Las especies que contribuyen a las diferencias en la diversidad y las agrupaciones en la trama ordenación se muestran en la Tabla 2. Veinte y nueve de los 587 especies microbianas tenido mayor abundancia en pacientes con periodontitis que los de las otras condiciones evaluadas.

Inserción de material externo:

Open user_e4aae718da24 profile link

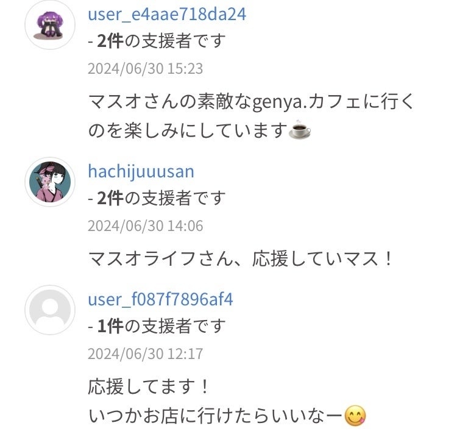tap(167, 14)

En los sujetos sanos, 10 de las 587 especies microbianas se encontraron en mayor abundancia en comparación con los sujetos no saludables (Tabla 3) .Tabla 2 especies bacterianas que tenían significativamente diferentes abundancias (%) entre los individuos con la no periodontitis (NP ; por ejemplo, sanos, caries, desdentados) y la periodontitis (P) abundancias basan en la prueba de Mann-Whitney (alfa = 0,05)
Filo /clase
género /especie
NP

P
Actinobacteria
Atopobium vaginas
0,01 0,35 *


Actinomyces georgiae
0,05 0,35 **

Actinomyces meyeri
0,10

0,49 **
Bacteroidetes
Porphyromonas endodontalis
0,12 2,91 *


inculto Porphyromonas sp.
0,04 1,26 *

Porphyromonas gingivicanis
0,00 0,04 **

Tannerella forsythia
0.20
0,83 *


Prevotella intermedia
0,12 3,23 *

Prevotella pallens
0,14

0,85 *
Prevotella pleuritidis
0,00 0,01 **


Prevotella salivae
0.20
0,74 **
Firmicutes /Clostridia
Parvimonas micra

0,12 1,19 *

Eubacterium saburreum
0,07 0,28 *



Pseudobutyrivibrio xylanivorans
0.00
0,06 *
Peptostreptococcus anaerobius
0,07

0,50 *
Firmicutes /negativicutes
Megasphaera micronuciformis
0,12 0,92 *


Fusobacterias
Leptotrichia Wadei
0,10 0,32 **

proteobacterias /Deltaproteobacteria
inculto Desulfobulbus sp.
0.00
0,02 *
proteobacterias /Epsilonproteobacteria
Campylobacter rectus
0,03 0,14 *

Campylobacter concisus
0,03 0,07 **


Spirochaetes /Spirochaetales
Treponema dentícola
0,07 1,60 *

Treponema maltophilum

0,01 0,25 *

Treponema medio
0,03 0,29 *


Treponema socranskii
0,05 0,21 *

Treponema sp.
0,03 0,10 *

Treponema vincentii
0,07 0,71 *


Treponema pectinovorum
0,00 0,04 **

synergistetes
synergistetes bacteria SGP1

0,05 0,23 *

Aminobacterium colombiense
0,01 0,05 *


* diferencia significativa utilizando tanto métodos de normalización (es decir, especies primas abundancias fueron log2 transformado, normalizada para producir valores relativos ((cruda valores de la media) /ETS) versus abundancias normalizados para el número total de lee en una muestra)
** diferencia significativa para la abundancia a partir de datos normalizados sólo para el número total de lecturas en una especie de muestra
Tabla 3 microbianos que tenía significativamente diferentes abundancias (%) entre individuos con la no saludable (NH; periodontitis, caries, desdentados) y saludable (H) abundancias basan en la prueba de Mann-Whitney (alfa = 0,05)
Filo /clase
género /especie
NH

H
Actinobacteria
Micrococcus lylae
0,00 0,03 **

Bacteroidetes
Prevotella marshii

0,01 0,09 **


Firmicutes /Bacilos
Abiotrophia para-adiacens

0,22 0,60 **

Granulicatella elegans
0.20
0.66 *

Granulicatella adiacens
0,60 1,27 **

Streptococcus iniae

0,04 0,15 *

Firmicutes /negativicutes
Selenomonas ruminantium
0.00
Higo. Todos los autores leído y aprobado el manuscrito final.